Records to process =>
= = =

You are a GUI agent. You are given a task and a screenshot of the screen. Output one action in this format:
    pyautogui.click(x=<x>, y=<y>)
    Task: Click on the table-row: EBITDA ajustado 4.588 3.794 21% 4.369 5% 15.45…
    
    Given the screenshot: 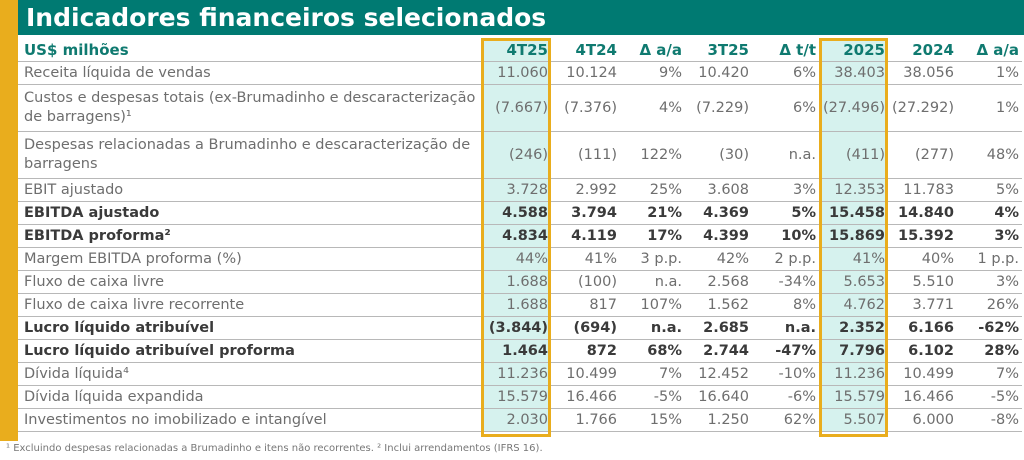 What is the action you would take?
    pyautogui.click(x=520, y=213)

= = =

Task objective => Copy the listing from its first line through the line containing "Task: Click on", substituting "desktop assistant" for "GUI agent" and leaving everything else as it is.

Written answer =>
You are a desktop assistant. You are given a task and a screenshot of the screen. Output one action in this format:
    pyautogui.click(x=<x>, y=<y>)
    Task: Click on the table-row: EBITDA ajustado 4.588 3.794 21% 4.369 5% 15.45…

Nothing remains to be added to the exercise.